* **EXTRACTED INFORMATION**
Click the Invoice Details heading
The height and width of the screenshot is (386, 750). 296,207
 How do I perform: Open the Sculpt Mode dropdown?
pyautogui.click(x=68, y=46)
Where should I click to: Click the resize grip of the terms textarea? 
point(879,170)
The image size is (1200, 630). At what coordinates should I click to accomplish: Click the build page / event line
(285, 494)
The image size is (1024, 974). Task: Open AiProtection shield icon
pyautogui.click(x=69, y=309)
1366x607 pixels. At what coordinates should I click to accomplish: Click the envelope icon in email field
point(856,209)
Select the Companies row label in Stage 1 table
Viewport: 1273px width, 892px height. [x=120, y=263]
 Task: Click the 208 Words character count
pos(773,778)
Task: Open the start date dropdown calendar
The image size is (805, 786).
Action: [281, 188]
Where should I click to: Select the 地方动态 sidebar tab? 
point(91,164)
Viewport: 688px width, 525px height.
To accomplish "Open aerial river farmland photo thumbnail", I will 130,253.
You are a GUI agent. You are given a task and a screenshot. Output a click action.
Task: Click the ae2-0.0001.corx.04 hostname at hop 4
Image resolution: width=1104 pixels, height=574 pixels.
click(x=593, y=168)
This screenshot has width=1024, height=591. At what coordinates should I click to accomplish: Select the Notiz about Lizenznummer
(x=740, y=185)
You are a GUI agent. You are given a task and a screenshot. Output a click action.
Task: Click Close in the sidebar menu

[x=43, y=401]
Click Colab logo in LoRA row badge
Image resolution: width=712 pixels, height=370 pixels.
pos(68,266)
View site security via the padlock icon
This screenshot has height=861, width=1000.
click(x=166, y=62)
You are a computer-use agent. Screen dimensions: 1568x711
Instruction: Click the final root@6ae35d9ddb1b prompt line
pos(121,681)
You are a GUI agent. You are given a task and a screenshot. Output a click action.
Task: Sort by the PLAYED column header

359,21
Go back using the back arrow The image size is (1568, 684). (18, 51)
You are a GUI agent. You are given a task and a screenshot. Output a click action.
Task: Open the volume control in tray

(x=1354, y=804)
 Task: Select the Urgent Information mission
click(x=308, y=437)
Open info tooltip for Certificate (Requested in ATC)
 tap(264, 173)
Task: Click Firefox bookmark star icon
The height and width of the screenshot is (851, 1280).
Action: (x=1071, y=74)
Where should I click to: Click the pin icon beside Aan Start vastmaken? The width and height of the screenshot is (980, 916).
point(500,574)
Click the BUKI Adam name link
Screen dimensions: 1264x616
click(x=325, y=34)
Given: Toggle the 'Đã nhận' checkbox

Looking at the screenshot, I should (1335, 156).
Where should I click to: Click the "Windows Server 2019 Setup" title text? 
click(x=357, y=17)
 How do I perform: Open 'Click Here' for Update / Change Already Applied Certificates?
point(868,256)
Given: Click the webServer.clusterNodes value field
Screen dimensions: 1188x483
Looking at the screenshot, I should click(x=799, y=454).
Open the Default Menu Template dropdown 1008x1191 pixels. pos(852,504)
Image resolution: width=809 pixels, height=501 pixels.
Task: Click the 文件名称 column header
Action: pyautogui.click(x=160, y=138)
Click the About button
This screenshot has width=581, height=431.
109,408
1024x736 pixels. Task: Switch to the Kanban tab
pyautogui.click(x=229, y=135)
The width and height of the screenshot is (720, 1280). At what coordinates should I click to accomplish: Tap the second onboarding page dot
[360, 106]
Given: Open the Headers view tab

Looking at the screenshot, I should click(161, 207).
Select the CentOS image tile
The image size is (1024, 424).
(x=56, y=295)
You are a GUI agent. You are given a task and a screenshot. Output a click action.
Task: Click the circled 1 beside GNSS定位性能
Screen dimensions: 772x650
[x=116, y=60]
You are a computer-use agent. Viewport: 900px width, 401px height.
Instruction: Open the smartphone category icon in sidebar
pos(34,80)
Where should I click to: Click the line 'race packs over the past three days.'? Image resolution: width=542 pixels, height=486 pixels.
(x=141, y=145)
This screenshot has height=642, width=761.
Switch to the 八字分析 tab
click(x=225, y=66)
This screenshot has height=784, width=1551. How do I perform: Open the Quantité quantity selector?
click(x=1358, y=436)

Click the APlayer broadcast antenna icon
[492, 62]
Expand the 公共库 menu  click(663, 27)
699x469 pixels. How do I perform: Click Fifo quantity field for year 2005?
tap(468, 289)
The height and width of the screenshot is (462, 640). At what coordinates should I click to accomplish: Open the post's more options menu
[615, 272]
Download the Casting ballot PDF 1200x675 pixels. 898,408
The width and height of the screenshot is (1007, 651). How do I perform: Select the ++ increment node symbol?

* **ACTION ITEM**
Extract, verbatim, the lines from the one containing "Where should I click to: Click the line" through the last line of the listing above.

* **EXERCISE OUTPUT**
Where should I click to: Click the line 'race packs over the past three days.'? Image resolution: width=542 pixels, height=486 pixels.
(x=141, y=145)
This screenshot has height=642, width=761.
Switch to the 八字分析 tab
click(x=225, y=66)
This screenshot has height=784, width=1551. How do I perform: Open the Quantité quantity selector?
click(x=1358, y=436)

Click the APlayer broadcast antenna icon
[492, 62]
Expand the 公共库 menu  click(663, 27)
699x469 pixels. How do I perform: Click Fifo quantity field for year 2005?
tap(468, 289)
The height and width of the screenshot is (462, 640). At what coordinates should I click to accomplish: Open the post's more options menu
[615, 272]
Download the Casting ballot PDF 1200x675 pixels. 898,408
The width and height of the screenshot is (1007, 651). How do I perform: Select the ++ increment node symbol?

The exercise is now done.